Wednesday, March 23, 2011

Humor and ideology

Do conservatives and liberals have different senses of humor? Amanda Balzer points me to a telling article by Glenn Wilson called "Ideology and Humor Preferences" (gated), published in 1990 in the International Political Science Review, in which the author finds important differences in the appreciation of types of jokes by ideology. Important graph:
According to the study, conservatives love puns, while liberals don't seem to find them very funny. Conversely, liberals are much more likely than conservatives to find sexual jokes funny. It's not too surprising to find that liberals are more appreciative than conservatives of anti-authority jokes, but liberals, interestingly, really seem to like jokes that mock hippies.

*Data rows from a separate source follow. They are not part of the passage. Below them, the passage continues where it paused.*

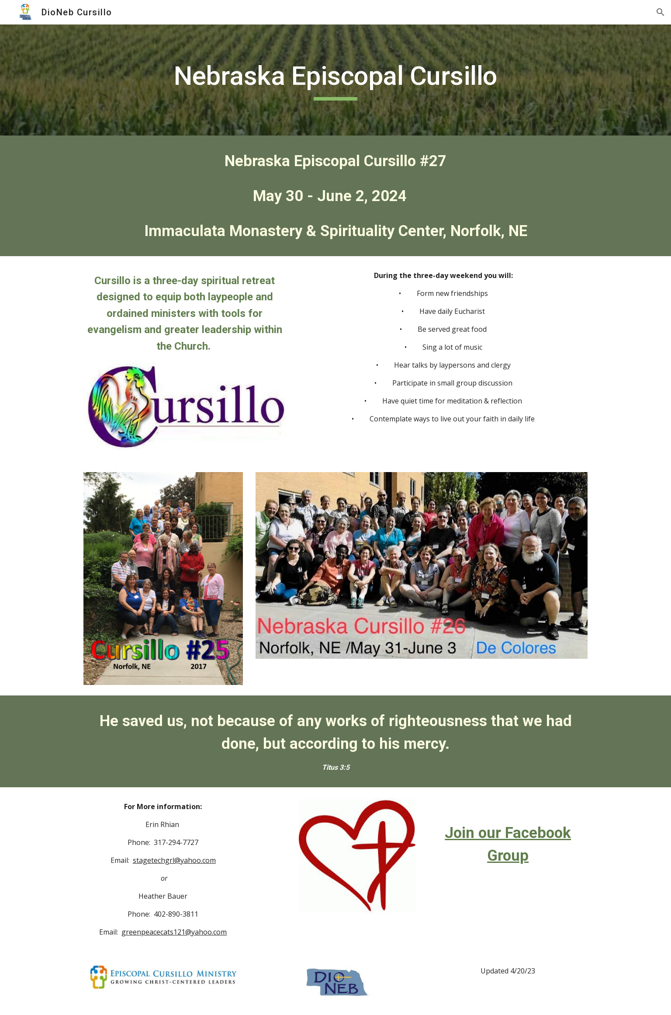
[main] (335, 80)
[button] (660, 12)
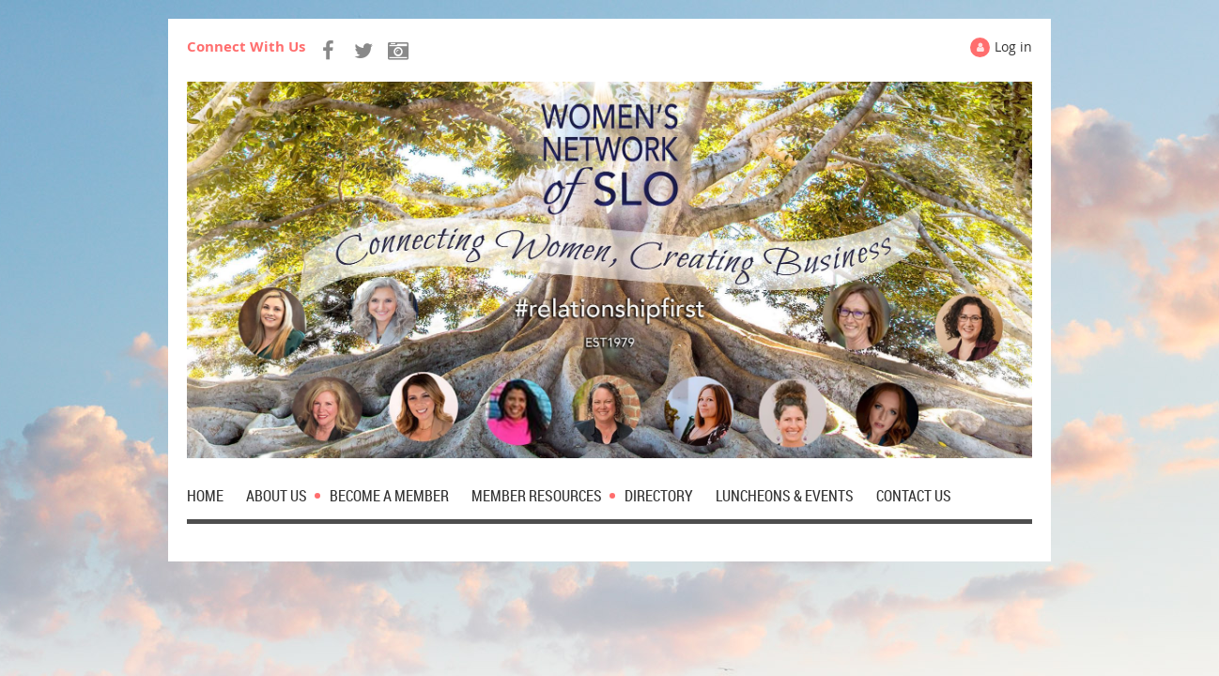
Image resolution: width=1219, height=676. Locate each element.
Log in (1013, 46)
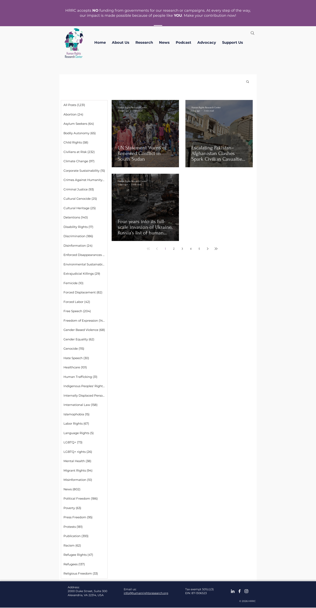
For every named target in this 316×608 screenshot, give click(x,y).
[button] (120, 42)
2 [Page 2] (174, 248)
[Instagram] (246, 591)
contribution (215, 15)
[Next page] (207, 248)
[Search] (252, 33)
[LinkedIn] (232, 591)
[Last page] (216, 248)
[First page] (148, 248)
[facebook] (239, 591)
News (121, 140)
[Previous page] (156, 248)
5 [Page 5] (199, 248)
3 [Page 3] (182, 248)
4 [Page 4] (190, 248)
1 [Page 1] (165, 248)
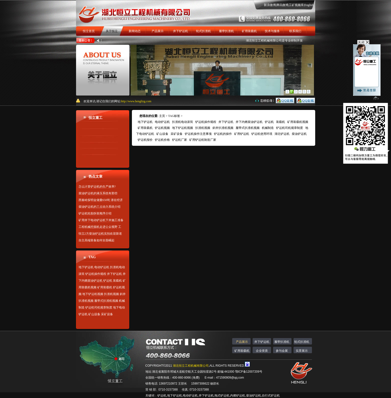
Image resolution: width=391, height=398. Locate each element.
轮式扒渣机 (203, 31)
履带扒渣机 (226, 31)
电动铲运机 (101, 267)
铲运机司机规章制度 (98, 307)
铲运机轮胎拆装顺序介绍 (95, 213)
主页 (162, 116)
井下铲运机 (180, 31)
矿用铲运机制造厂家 (202, 140)
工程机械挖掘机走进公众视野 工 (100, 227)
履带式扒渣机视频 (106, 300)
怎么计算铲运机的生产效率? (97, 186)
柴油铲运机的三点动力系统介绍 (99, 206)
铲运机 (107, 280)
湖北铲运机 (282, 134)
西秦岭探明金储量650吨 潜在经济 (101, 200)
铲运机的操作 (223, 134)
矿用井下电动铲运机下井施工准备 (101, 220)
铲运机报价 (145, 140)
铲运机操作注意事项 (198, 134)
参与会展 (282, 350)
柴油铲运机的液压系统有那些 (98, 193)
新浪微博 (270, 5)
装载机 (117, 280)
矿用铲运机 (241, 134)
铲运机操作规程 (95, 274)
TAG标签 (174, 116)
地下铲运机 (86, 267)
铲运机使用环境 (261, 134)
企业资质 (262, 350)
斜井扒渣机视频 (222, 128)
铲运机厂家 (179, 140)
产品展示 (158, 31)
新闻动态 (135, 31)
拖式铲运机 (221, 395)
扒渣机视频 (111, 294)
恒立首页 (89, 31)
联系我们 (295, 31)
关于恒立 (112, 31)
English (309, 5)
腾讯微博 (282, 5)
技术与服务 (272, 31)
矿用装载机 (249, 31)
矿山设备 (94, 314)
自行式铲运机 (271, 395)
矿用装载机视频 (297, 122)
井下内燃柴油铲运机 (249, 122)
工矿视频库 (296, 5)
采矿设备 (107, 314)
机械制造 (268, 128)
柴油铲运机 (299, 134)
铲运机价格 (162, 140)
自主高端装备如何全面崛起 (96, 240)
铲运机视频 (162, 128)
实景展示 (302, 350)
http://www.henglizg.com (136, 101)
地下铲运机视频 (92, 294)
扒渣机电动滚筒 (182, 122)
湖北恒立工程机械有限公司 (267, 40)
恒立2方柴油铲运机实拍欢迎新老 (100, 233)
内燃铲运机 (237, 395)
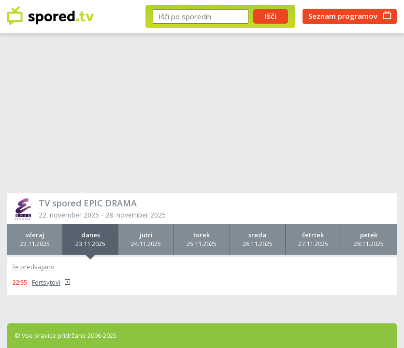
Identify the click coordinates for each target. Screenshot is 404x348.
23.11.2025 (90, 239)
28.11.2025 (369, 239)
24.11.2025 (145, 239)
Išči (270, 16)
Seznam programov (342, 16)
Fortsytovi (46, 282)
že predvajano (33, 267)
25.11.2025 (201, 239)
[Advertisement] (202, 116)
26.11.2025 (257, 239)
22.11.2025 (34, 239)
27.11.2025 (313, 239)
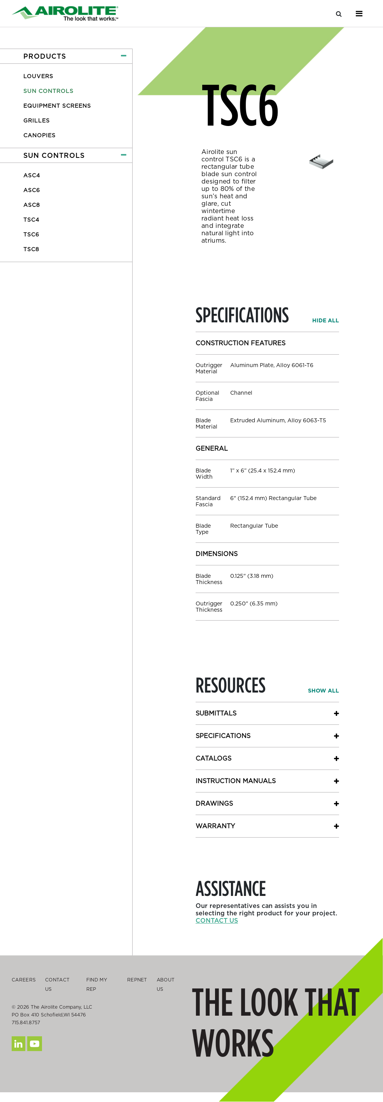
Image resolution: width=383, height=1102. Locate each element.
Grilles (36, 120)
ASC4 (31, 175)
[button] (66, 56)
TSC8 (31, 249)
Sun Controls (48, 91)
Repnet (137, 980)
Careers (24, 980)
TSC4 (31, 220)
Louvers (38, 76)
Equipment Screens (57, 106)
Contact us (217, 920)
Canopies (39, 135)
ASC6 (31, 190)
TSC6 (31, 234)
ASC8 (31, 205)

I wouldn't be surprised to find that many of these differences have changed over the past two decades. Wilson suggests in the text that younger liberals were becoming less tolerant of crude sexual jokes, while I'm thinking that younger conservatives have embraced them more.

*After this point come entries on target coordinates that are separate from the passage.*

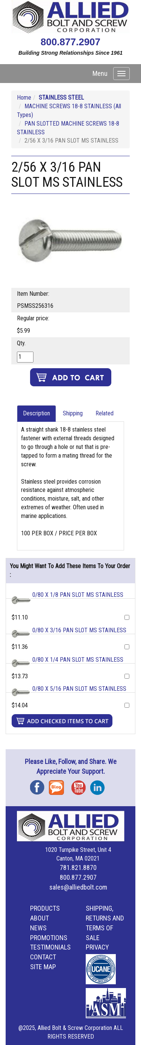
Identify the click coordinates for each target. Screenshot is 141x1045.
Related (105, 413)
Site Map (43, 967)
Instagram (99, 785)
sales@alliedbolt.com (78, 887)
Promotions (48, 938)
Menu (100, 73)
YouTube (80, 785)
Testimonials (50, 947)
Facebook (39, 785)
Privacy (97, 947)
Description (36, 413)
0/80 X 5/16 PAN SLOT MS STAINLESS (79, 688)
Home (24, 97)
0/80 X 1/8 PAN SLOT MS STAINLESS (77, 594)
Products (45, 908)
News (38, 928)
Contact (43, 957)
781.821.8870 (78, 867)
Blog (58, 785)
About (39, 918)
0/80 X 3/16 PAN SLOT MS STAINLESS (79, 630)
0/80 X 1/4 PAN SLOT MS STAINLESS (77, 659)
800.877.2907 (70, 42)
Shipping (73, 413)
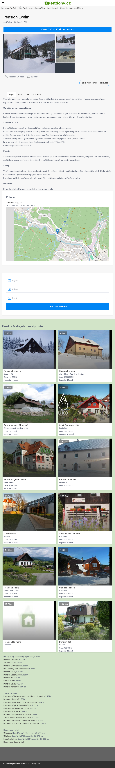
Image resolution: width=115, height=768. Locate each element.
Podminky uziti (34, 764)
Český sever (28, 8)
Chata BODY (8, 681)
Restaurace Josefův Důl (13, 742)
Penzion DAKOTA (10, 660)
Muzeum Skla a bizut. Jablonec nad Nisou (21, 723)
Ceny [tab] (20, 94)
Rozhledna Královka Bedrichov (16, 708)
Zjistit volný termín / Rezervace (95, 83)
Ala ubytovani (9, 663)
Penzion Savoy (9, 684)
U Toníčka (7, 733)
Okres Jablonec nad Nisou (71, 8)
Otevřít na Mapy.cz (14, 202)
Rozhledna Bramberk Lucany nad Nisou (20, 702)
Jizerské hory (40, 8)
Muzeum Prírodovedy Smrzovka (17, 714)
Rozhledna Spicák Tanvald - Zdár (17, 705)
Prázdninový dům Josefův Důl (16, 669)
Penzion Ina (8, 678)
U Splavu (7, 736)
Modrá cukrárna (10, 739)
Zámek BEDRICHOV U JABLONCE (17, 717)
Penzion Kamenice (11, 687)
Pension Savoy (9, 672)
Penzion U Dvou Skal (12, 666)
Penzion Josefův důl (12, 675)
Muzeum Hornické (11, 699)
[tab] (34, 94)
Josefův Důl (10, 8)
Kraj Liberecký (53, 8)
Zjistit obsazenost (57, 306)
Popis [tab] (11, 94)
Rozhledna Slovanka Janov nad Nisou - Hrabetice (24, 696)
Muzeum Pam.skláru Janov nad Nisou (19, 720)
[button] (57, 231)
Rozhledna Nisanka (11, 711)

I should mention that Amanda pointed this research out to me during a Twitter discussion about whether Victoria Jackson and Dennis Miller have become less funny over the years or whether they just seem less funny to me as our respective ideologies diverge. This could make for some great research designs.

1 comment:

Steve Greene said...

How much of this is just age? Presumably, older people would be more into puns, less into sex. Also made me think of Jost's work on ideology which I was just reviewing for class today.